One week before opening a gastropub in Bursa Osmangazi, the chef said, "We all need to speak the same language." The 12-rule document he wrote that week showed up six months later as a 78% "staff was excellent" rate on TripAdvisor. This piece breaks down the 12 rules, the reasoning behind each, and how to turn them into a written + video training module.
The 12 Universal Service Rules
These rules work whether you run fine dining, a gastropub, or a coffee shop. They aren't tied to a kitchen concept — they're tied to guest psychology, which is the same everywhere.
- 30-second rule: Eye contact or a "Welcome" within 30 seconds of seating.
- Serve from the right, clear from the left: No exceptions, no surprises.
- Plate-clearing protocol: Don't clear until everyone at the table is done — even if one person isn't eating.
- "Not my fault" is banned: Never deflect blame on a complaint. Always switch to "let's fix it."

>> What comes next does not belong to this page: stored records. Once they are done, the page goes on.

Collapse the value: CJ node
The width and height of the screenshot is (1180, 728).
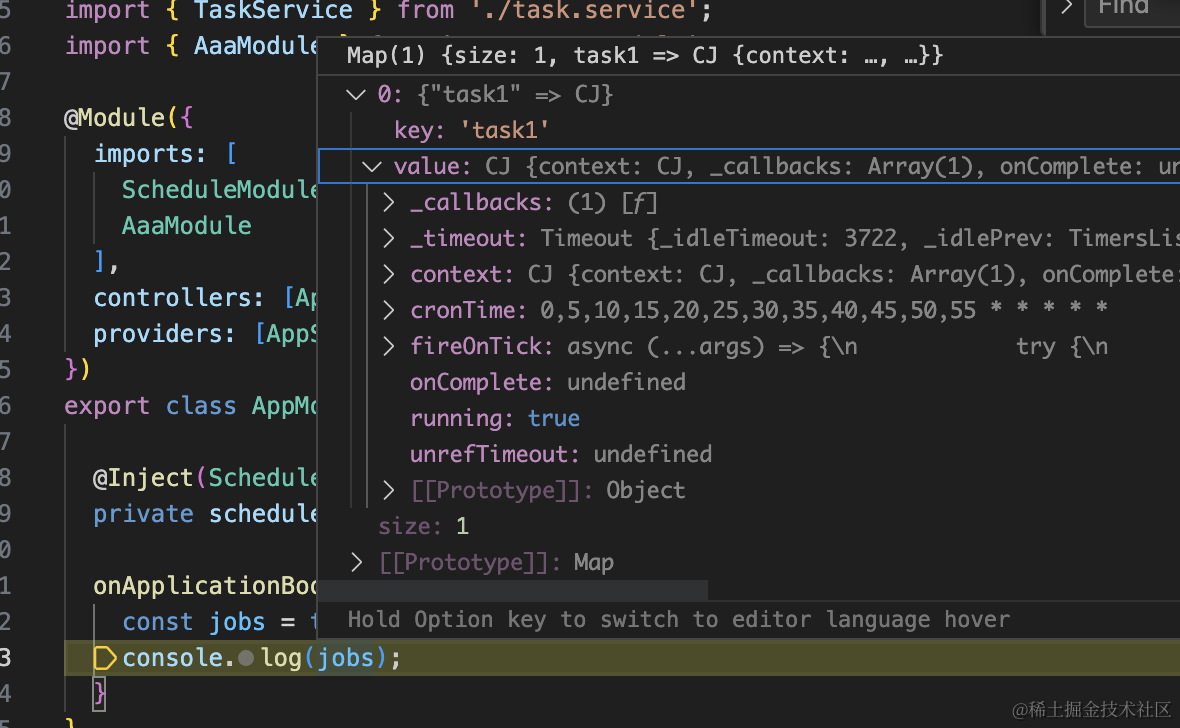371,167
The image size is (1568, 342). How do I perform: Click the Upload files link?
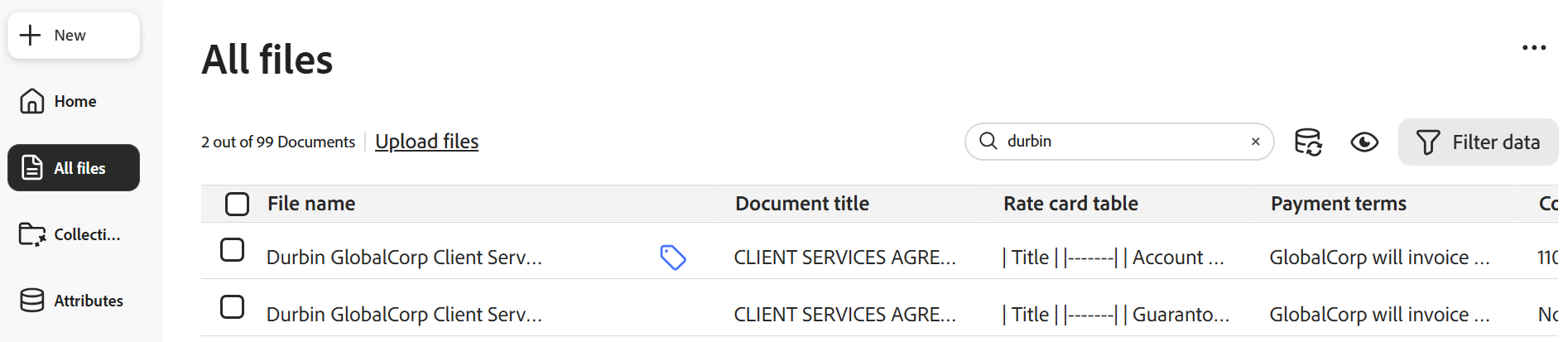[x=427, y=142]
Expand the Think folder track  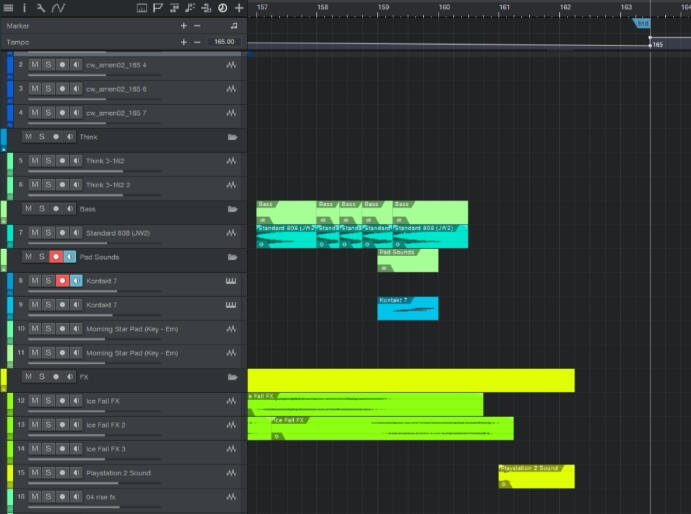232,137
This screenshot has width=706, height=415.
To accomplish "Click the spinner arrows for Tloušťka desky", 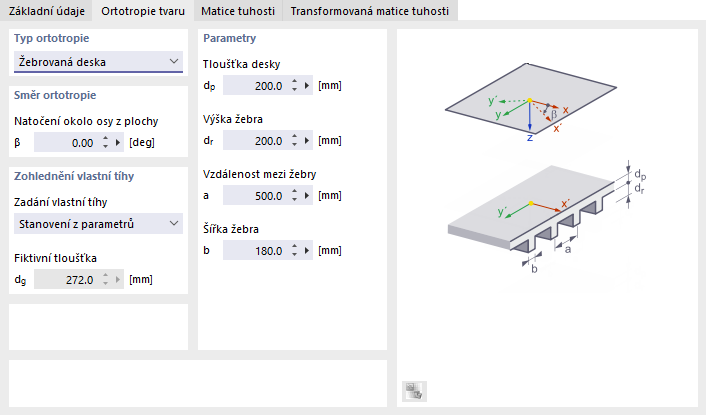I will click(x=294, y=86).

- Refill water before it hits 1/3: Without being asked.
- Greet the child first: Coloring sheet before the menu.
- No phones near the table: Server's personal phone stays in the back.
- Two-minute check-back: Two minutes after food lands, "Everything good?" check.
- Bill arrives within 2 minutes of asking: Delays kill tips.
- Never "I don't know" — say "let me find out."
- No vegan/allergen debate: If a guest says it, it's so. Tell the chef, no commentary.
- Farewell > greeting: Name-based goodbye at the door (peak-end rule).
Written + Video Module Structure
Written alone won't stick. The Bursa gastropub backed every rule with a 45-90 second video: one right-way clip, one wrong-way clip. Shot on a phone, no production crew.
New hires watch all 12 videos on day one (~15 minutes total), then shadow a team lead on the floor for three hours. End of first week: a quiz where they must recite all 12 rules in order. Fail it, retake.
Measurement: Mystery Shopper + TripAdvisor
Building the module is half the work. Measuring is the other half. The Bursa pub ran a monthly mystery shopper with a 12-point checklist, scoring each rule ✓ or ✗. Month one averaged 7/12; month six averaged 11/12.
Second metric: TripAdvisor sentiment on the words "service," "staff," "server." Positive ratio went from 52% pre-module to 78% six months in. Numbers like that don't show up on their own — the module creates the culture, the culture creates the numbers.
FAQ
Twelve rules — too many? No. In practice they collapse into 3-4 behavior patterns; the guest feels "smooth service," not 12 separate moves.
Will veteran staff resist? Yes, the first week. Fix: co-author the rules with them and frame it as "you're teaching the new hires."
Video budget? Zero. Phone camera, free editor, one day of effort end to end.